▸ Work item: Once the line with "You are a computer-use agent. Image" is found, repeat exactly that line and every one after it until the data below ends, including the last line.

╭─ Material provided

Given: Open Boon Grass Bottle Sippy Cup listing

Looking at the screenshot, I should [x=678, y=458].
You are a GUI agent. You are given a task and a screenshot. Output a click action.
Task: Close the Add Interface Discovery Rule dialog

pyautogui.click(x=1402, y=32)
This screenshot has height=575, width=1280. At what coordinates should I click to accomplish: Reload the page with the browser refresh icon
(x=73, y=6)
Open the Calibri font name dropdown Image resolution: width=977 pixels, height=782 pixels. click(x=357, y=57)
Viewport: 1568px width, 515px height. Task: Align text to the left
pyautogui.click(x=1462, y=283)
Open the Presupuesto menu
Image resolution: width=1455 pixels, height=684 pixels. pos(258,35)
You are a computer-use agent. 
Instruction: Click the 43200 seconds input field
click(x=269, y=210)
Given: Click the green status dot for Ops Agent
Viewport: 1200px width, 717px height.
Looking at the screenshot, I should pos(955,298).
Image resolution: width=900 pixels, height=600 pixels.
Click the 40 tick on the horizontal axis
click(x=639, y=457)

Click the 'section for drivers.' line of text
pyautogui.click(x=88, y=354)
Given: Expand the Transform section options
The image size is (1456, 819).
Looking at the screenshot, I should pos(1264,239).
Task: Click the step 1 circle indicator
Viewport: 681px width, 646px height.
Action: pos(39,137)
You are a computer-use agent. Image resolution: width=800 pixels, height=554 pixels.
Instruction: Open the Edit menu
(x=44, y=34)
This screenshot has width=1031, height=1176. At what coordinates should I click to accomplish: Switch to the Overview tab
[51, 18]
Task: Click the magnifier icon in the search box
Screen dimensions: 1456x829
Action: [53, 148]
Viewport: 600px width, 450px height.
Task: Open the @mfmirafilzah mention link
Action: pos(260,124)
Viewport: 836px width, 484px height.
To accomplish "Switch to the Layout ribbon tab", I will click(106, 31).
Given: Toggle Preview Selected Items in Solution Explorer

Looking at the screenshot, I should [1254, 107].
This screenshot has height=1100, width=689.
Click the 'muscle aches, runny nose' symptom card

╰─

▸ Written reply:
You are a computer-use agent. Image resolution: width=800 pixels, height=554 pixels.
Instruction: Open the Edit menu
(x=44, y=34)
This screenshot has width=1031, height=1176. At what coordinates should I click to accomplish: Switch to the Overview tab
[51, 18]
Task: Click the magnifier icon in the search box
Screen dimensions: 1456x829
Action: [53, 148]
Viewport: 600px width, 450px height.
Task: Open the @mfmirafilzah mention link
Action: pos(260,124)
Viewport: 836px width, 484px height.
To accomplish "Switch to the Layout ribbon tab", I will click(106, 31).
Given: Toggle Preview Selected Items in Solution Explorer

Looking at the screenshot, I should [1254, 107].
This screenshot has height=1100, width=689.
Click the 'muscle aches, runny nose' symptom card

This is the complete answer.